Mary Stuart (Saoirse Ronan), veuve à dix-huit ans du roi de France François II, revient régner sur son Écosse natale. Elle n’y est pas seulement confrontée aux rivalités diplomatiques avec sa cousine Elizabeth I re (Margot Robbie), reine d’Angleterre, mais aussi aux tensions civiles entre catholiques et protestants et aux nombreuses intrigues politiques des hommes de sa Cour, qui ont du mal à se voir dirigés par une jeune femme. Entre conspirations, meurtres, négociations et amours, le règne de Mary ne durera pas plus de quinze ans.
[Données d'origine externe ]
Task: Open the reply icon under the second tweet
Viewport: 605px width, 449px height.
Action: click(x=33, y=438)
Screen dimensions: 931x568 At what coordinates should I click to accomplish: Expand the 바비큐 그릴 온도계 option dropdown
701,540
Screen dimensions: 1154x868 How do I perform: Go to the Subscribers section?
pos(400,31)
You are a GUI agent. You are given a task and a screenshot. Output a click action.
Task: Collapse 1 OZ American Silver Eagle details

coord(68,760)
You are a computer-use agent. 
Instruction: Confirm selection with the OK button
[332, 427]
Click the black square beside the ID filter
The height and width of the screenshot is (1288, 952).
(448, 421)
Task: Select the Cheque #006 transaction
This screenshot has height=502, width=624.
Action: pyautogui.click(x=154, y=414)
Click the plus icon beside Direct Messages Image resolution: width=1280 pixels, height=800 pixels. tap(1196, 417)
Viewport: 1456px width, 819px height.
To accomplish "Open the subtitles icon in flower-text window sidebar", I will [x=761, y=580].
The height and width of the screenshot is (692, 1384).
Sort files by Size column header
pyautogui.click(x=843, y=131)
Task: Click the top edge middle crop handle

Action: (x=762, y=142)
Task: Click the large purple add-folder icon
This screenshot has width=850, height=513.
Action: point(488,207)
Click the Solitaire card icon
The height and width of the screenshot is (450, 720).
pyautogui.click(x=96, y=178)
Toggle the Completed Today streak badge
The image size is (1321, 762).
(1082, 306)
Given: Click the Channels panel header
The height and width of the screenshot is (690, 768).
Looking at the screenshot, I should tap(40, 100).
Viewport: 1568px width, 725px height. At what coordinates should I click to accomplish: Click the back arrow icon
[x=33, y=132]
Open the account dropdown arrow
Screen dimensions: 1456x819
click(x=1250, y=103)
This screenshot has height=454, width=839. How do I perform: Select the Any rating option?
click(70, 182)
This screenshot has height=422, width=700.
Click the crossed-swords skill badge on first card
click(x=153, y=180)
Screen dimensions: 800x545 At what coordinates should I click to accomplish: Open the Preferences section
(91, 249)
Il s’agit cependant plus pour moi d’une tragédie que d’un véritable film historique. Deux événements que l’on pense authentiques ont été conservés dont j’ai trouvé l’extrême brutalité profondément choquante. Mis à part cela, la plupart des moments historiques d’action et de violence sont passés sous silence (emprisonnements, combats). D’autres, notamment l’unique scène de bataille, sont simplement survolés. De ce fait, j’ai parfois eu du mal à suivre le rapide enchaînement des événements.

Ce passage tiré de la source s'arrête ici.